Inspired by the stories of the men commemorated in those memorials, Glass turned to historical writing. His first two books, Lions of Medina and Swift Sword, are based on extensive interviews with Marine veterans who participated in Operation Medina and Operation Swift during the Vietnam War. The revised edition of Swift Sword received the 2023 PenCraft Award for Best Nonfiction.

Glass later expanded into historical fiction with Codename Lionel, a historical thriller based on the life of French racing champion and Resistance operative Robert Benoist during World War II. Prior to publication, the novel received favorable reviews from Kirkus Reviews, BookLife by Publishers Weekly, and IndieReader, which praised its historical research, storytelling, and cinematic scope.

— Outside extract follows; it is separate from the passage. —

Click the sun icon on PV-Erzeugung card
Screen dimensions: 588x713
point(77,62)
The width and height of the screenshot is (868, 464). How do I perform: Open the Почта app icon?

He is currently writing two books: Honor Bound, a historical thriller exploring the relationship between William Barrett Travis and the enslaved man Joe during the Texas Revolution, and Through the Breach, a nonfiction account of the Marines of Kilo Company, 3rd Battalion, 5th Marines during the Second Battle of Fallujah.

==Personal life==
Glass lives in Dallas, Texas with his wife Somer. They have three grown children.

Glass has said that his Christian faith shapes his work as both an author and sculptor and that his purpose is to preserve overlooked stories of courage, sacrifice, and faith for future generations.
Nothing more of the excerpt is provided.